* [What you need to do]: Restating every entry exactly is the whole task.
■ ■ ■ ■ ■ ■ ■
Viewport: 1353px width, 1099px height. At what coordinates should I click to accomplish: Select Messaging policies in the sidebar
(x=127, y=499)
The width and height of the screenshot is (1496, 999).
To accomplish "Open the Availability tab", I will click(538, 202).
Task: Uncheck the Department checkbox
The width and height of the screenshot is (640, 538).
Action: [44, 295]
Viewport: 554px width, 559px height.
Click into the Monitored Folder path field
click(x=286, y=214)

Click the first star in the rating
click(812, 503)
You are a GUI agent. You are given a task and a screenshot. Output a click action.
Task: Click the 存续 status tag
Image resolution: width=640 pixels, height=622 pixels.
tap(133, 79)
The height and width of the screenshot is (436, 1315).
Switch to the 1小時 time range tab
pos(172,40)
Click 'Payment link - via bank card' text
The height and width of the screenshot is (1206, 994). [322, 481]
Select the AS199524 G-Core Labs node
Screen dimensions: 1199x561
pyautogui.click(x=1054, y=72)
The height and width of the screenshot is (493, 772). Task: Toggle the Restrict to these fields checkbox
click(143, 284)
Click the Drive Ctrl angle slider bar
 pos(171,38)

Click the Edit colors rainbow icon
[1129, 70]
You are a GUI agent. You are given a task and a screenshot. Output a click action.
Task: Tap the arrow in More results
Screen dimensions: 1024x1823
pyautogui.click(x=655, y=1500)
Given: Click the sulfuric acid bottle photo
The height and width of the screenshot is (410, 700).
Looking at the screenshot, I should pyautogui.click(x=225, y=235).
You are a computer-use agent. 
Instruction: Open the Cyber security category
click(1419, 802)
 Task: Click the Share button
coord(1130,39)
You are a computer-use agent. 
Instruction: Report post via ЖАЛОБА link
■ ■ ■ ■ ■ ■ ■
* [Answer space]:
Viewport: 1353px width, 1099px height. At what coordinates should I click to accomplish: Select Messaging policies in the sidebar
(x=127, y=499)
The width and height of the screenshot is (1496, 999).
To accomplish "Open the Availability tab", I will click(538, 202).
Task: Uncheck the Department checkbox
The width and height of the screenshot is (640, 538).
Action: [44, 295]
Viewport: 554px width, 559px height.
Click into the Monitored Folder path field
click(x=286, y=214)

Click the first star in the rating
click(812, 503)
You are a GUI agent. You are given a task and a screenshot. Output a click action.
Task: Click the 存续 status tag
Image resolution: width=640 pixels, height=622 pixels.
tap(133, 79)
The height and width of the screenshot is (436, 1315).
Switch to the 1小時 time range tab
pos(172,40)
Click 'Payment link - via bank card' text
The height and width of the screenshot is (1206, 994). [322, 481]
Select the AS199524 G-Core Labs node
Screen dimensions: 1199x561
pyautogui.click(x=1054, y=72)
The height and width of the screenshot is (493, 772). Task: Toggle the Restrict to these fields checkbox
click(143, 284)
Click the Drive Ctrl angle slider bar
 pos(171,38)

Click the Edit colors rainbow icon
[1129, 70]
You are a GUI agent. You are given a task and a screenshot. Output a click action.
Task: Tap the arrow in More results
Screen dimensions: 1024x1823
pyautogui.click(x=655, y=1500)
Given: Click the sulfuric acid bottle photo
The height and width of the screenshot is (410, 700).
Looking at the screenshot, I should pyautogui.click(x=225, y=235).
You are a computer-use agent. 
Instruction: Open the Cyber security category
click(1419, 802)
 Task: Click the Share button
coord(1130,39)
You are a computer-use agent. 
Instruction: Report post via ЖАЛОБА link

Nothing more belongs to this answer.